With the FARC out of the picture, Colombia needs to figure out what its giant intelligence apparatus is truly for and make it far more accountable than it is today.

The scandal’s immediate aftermath offers hope that Colombia’s military—or at least its intelligence apparatus—might see some overdue reforms that should have been made after the peace deal. The media attention is embarrassing, and it weakens the position of hard-line opponents of the FARC accord. The U.S. government, which has aided the intelligence units behind the wiretaps and profiling, is saying little publicly but has reportedly made its displeasure known privately.

Still, reform is no guarantee. Pro-government voices have spoken out in defense of the military, including one newspaper columnist who recently lashed out at officers who “throw mud at others in the press.” And police officers investigating army intelligence abuses reportedly received very troubling threats over WhatsApp, telling them to “back off” from the issue and including specific details about their personal lives, right down to, in one officer’s case, his spouse’s occupation and the type of car he drives.

“Usually, whenever a scandal breaks out, the sitting president and his defense minister act surprised and some junior officers are called out as ‘rotten apples’ and fired,” Colombian journalist Daniel Coronell, one of the army’s spying victims, wrote recently in The New York Times. So far, Colombia’s response has gone a step beyond that, ensnaring some high-ranking generals. But much more remains to be done.

Late last year, Botero and Martinez were both forced out of their respective roles as defense minister and army chief. Their successors have talked about cleaning house, but it’s not clear yet whether they’re really committed to a difficult, bottom-up reform process. They may simply be waiting for the pressure to ease when Colombia’s easily distractible media moves on to another topic.

Yet the results of Operation Baton have made clear that Colombia needs a more accountable military. Colombians also deserve to know whom or what the army’s rogue intelligence operation was serving. With the FARC gone, army spies can no longer cite guerrilla warfare, terrorism or communism as justifications for using sophisticated intelligence tools against citizens in a democracy. It’s more likely, then, that the intelligence units were acting at the behest of another person or organization.

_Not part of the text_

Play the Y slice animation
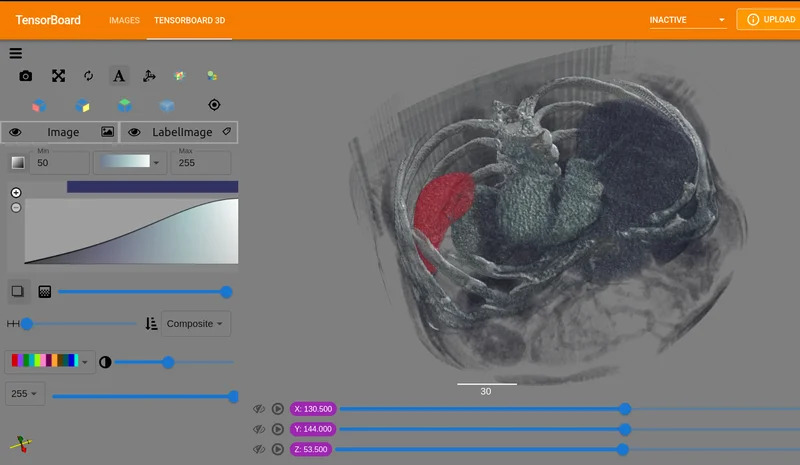This screenshot has height=465, width=800. coord(277,429)
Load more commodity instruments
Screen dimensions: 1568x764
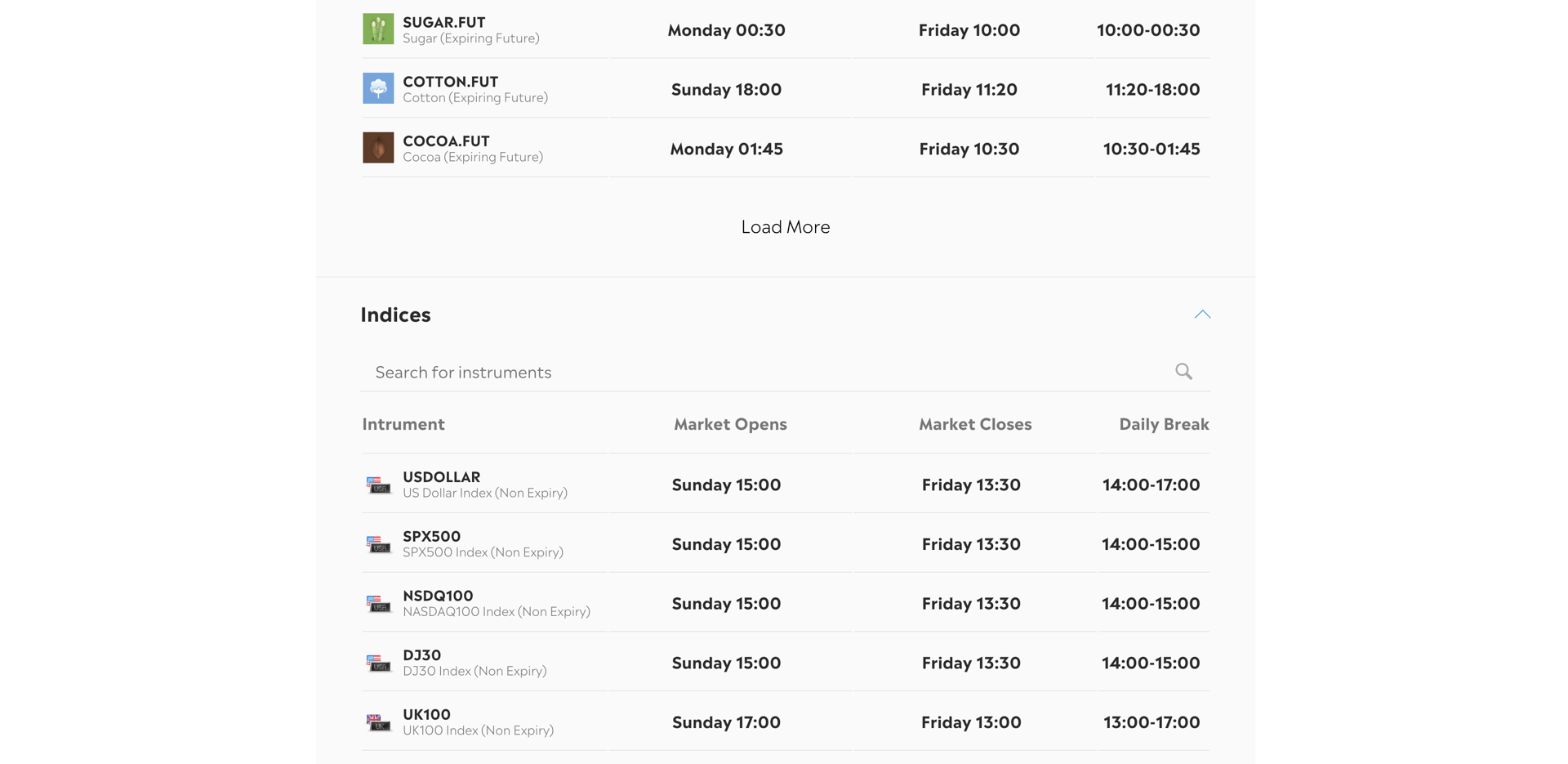(x=786, y=227)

Those who were giving the orders and receiving the data probably don’t wear uniforms. On June 2, Colombia’s Supreme Court opened a preliminary investigation against former President Alvaro Uribe, the leader of Duque’s Democratic Center party, who saw a few intelligence scandals during his time in office from 2002 to 2010. Justices are investigating credible, anonymous allegations that Uribe may have received some or all of the intelligence that army personnel were illegally gathering.

To find out whether that is true, journalists, activists and foreign officials must keep sustained pressure on the Colombian government and not allow this scandal to blow over like so many others in the past. Some of that pressure can come from Washington, the source of more than $8 billion in military and police aid to Colombia since 2000. The Senate Intelligence Committee should hold a hearing or otherwise take a formal look into the role of U.S. assistance in the domestic spying scandal. And the State Department should support an investigation by an ad hoc independent group of experts, such as the Inter-American Commission on Human Rights, whose international members can carry out an impartial investigation without fear of retribution inside Colombia. The U.S. must stop providing assistance to the Colombian intelligence units that were responsible—if not to the entire Colombian army—until officials in Bogota show a sustained commitment to reform and identify the still-unnamed officers or political bosses that have been giving spies illegal orders.

As a large, conflict-prone nation with 50 million people surrounded by often-unstable neighbors, Colombia will always need a professional intelligence service. The recent wave of scandals, though, indicates that it doesn’t have one right now. With the FARC out of the picture, Colombia needs to figure out what its giant intelligence apparatus is truly for, rebuild it from the ground up and make it far more accountable than it is today.